With Android 13, Google will implement a change prohibiting the Accessibility APIs from being abused by sideloaded applications. Through the use of the “Restricted Setting” function, the user will be prevented from activating the accessibility service for potentially harmful apps. Once it’s been determined that an app fits this description, the Accessibility settings for that app will be rendered inaccessible, and users will be presented with a “Restricted setting” prompt indicating that the setting cannot be accessed at this time.
The discovery was made by Esper’s Mishaal Rahman, who shared the news on Twitter. He stated that the feature also prevents users from enabling the Notification Listener of said application, whose API would normally give that app the ability to intercept and interact with all notifications on behalf of the user. This can be extremely troubling if a malicious app gains access and is, in turn, able to read all incoming messages, including ones that include sensitive information. Android 13 will thankfully not let that happen – at least for sideloaded apps.

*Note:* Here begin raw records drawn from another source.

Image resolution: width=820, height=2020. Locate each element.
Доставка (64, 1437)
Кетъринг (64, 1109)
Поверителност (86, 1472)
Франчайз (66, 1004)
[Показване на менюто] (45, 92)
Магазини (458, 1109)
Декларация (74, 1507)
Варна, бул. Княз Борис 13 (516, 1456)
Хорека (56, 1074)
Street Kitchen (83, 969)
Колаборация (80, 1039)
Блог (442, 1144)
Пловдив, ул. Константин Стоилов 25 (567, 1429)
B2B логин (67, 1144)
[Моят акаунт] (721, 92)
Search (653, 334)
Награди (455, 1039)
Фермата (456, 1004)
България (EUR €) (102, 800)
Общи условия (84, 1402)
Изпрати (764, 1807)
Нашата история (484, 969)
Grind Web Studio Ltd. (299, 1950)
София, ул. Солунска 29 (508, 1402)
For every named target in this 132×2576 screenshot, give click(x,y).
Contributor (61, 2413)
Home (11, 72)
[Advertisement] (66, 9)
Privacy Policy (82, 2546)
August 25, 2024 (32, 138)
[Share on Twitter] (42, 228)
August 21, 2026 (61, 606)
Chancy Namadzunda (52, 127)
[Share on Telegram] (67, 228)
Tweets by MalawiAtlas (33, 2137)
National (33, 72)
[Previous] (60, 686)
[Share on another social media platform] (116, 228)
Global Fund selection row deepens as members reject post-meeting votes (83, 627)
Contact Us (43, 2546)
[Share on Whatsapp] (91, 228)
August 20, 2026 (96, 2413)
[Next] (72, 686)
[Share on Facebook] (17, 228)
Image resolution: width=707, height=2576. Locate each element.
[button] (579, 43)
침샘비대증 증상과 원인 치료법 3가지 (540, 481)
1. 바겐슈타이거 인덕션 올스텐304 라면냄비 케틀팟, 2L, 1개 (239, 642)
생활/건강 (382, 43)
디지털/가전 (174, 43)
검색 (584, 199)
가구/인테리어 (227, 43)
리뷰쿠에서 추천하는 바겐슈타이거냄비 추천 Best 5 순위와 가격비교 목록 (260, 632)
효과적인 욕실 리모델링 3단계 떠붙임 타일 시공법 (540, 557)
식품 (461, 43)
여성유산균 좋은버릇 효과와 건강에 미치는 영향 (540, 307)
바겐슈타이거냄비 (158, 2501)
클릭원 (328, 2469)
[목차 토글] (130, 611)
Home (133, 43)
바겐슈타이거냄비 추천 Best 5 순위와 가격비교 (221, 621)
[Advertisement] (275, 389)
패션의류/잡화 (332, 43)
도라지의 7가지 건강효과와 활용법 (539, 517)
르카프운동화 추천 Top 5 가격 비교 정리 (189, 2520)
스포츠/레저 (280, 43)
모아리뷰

This restriction will not apply to applications downloaded from app stores because most app stores employ the session-based package installer. Therefore, only apps that users sideload from websites or sources other than app stores, such as a web browser or a chat app, will be blocked. This is a very important distinction and protection for Android users who do not consider themselves power users and are susceptible to unknowingly installing malware. It’s good to see Android tightening security measures as more mainstream users transition into the platform.